Exercise prompt — Reproduce all of the records word for word, omitting the pictures.

Stored data —
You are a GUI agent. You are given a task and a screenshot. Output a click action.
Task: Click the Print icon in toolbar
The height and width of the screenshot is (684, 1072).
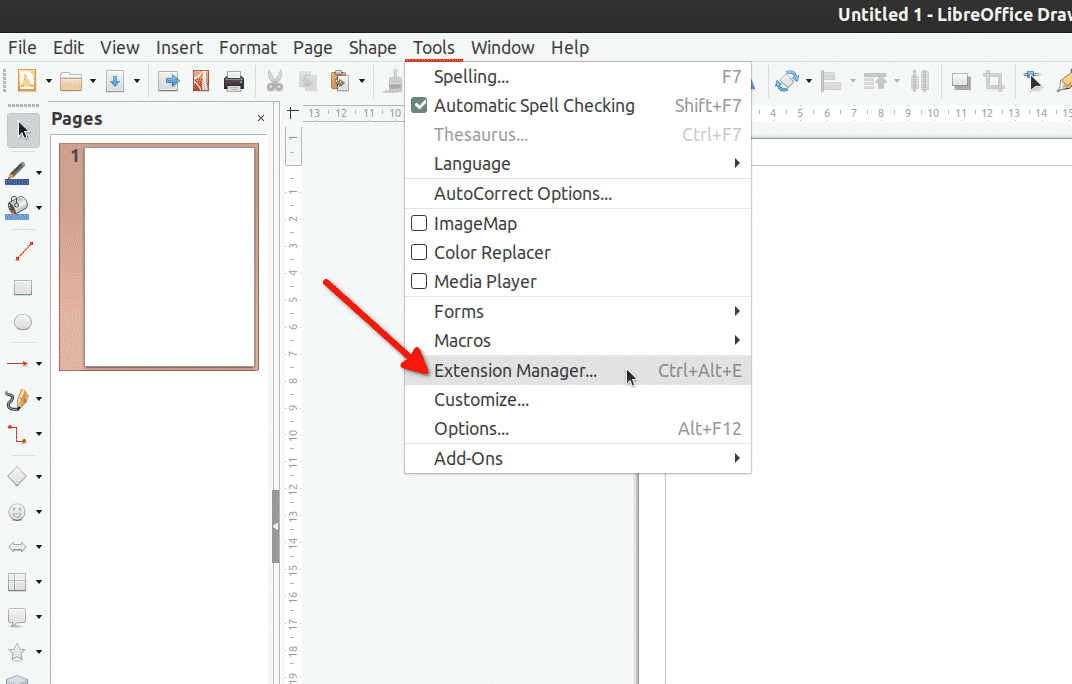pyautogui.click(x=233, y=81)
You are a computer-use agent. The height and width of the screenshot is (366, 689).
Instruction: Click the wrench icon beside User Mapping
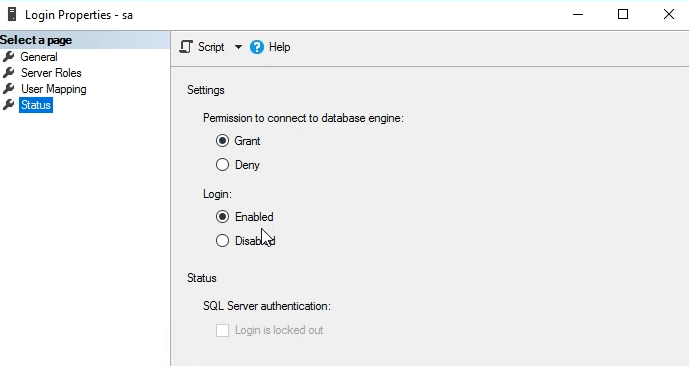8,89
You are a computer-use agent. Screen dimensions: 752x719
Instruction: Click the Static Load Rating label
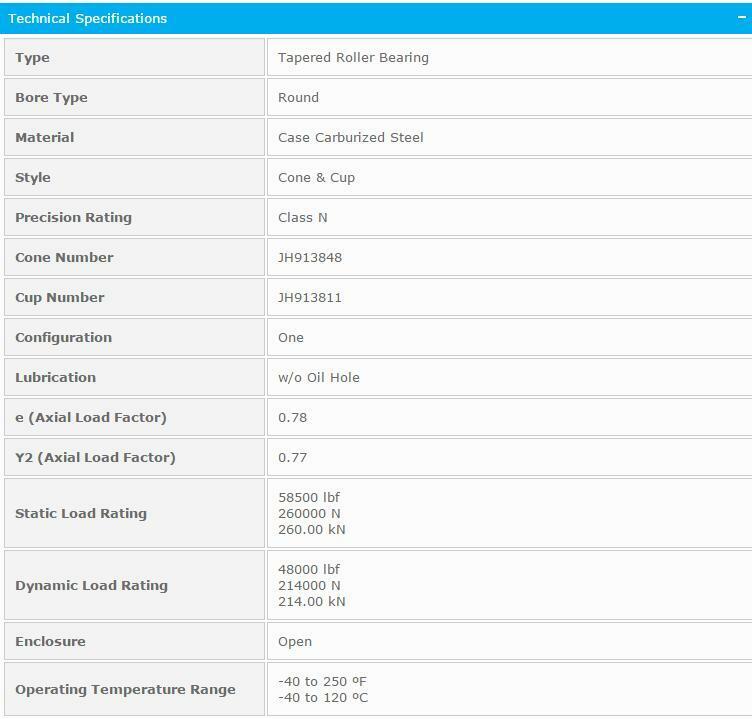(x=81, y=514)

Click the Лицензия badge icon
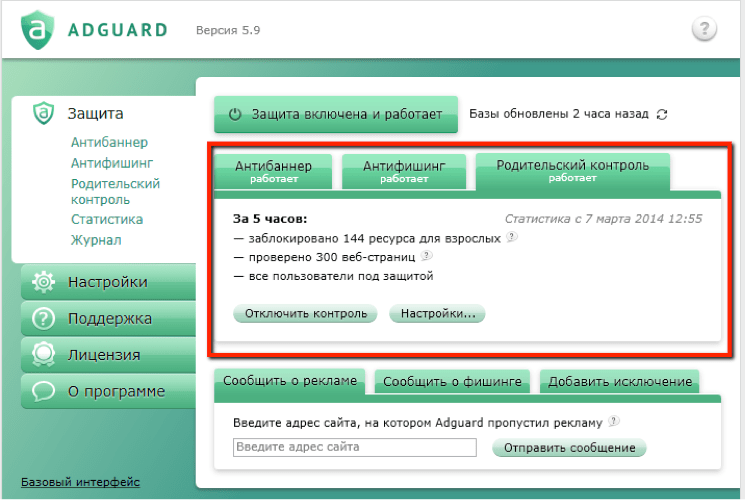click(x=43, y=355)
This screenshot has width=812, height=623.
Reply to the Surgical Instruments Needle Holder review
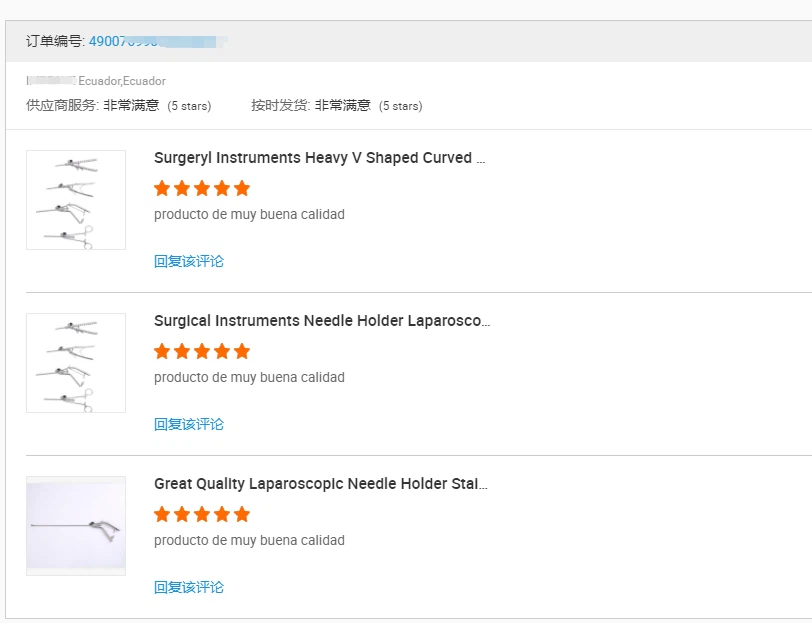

Exercise solution —
You are a GUI agent. You are given a task and a screenshot. Output a click action.
Task: Click the Print icon in toolbar
The height and width of the screenshot is (684, 1072).
pyautogui.click(x=233, y=81)
You are a computer-use agent. The height and width of the screenshot is (366, 689).
Instruction: Click the wrench icon beside User Mapping
8,89
You are a computer-use agent. Screen dimensions: 752x719
Instruction: Click the Static Load Rating label
(x=81, y=514)

Click the Лицензия badge icon
click(x=43, y=355)
This screenshot has width=812, height=623.
Reply to the Surgical Instruments Needle Holder review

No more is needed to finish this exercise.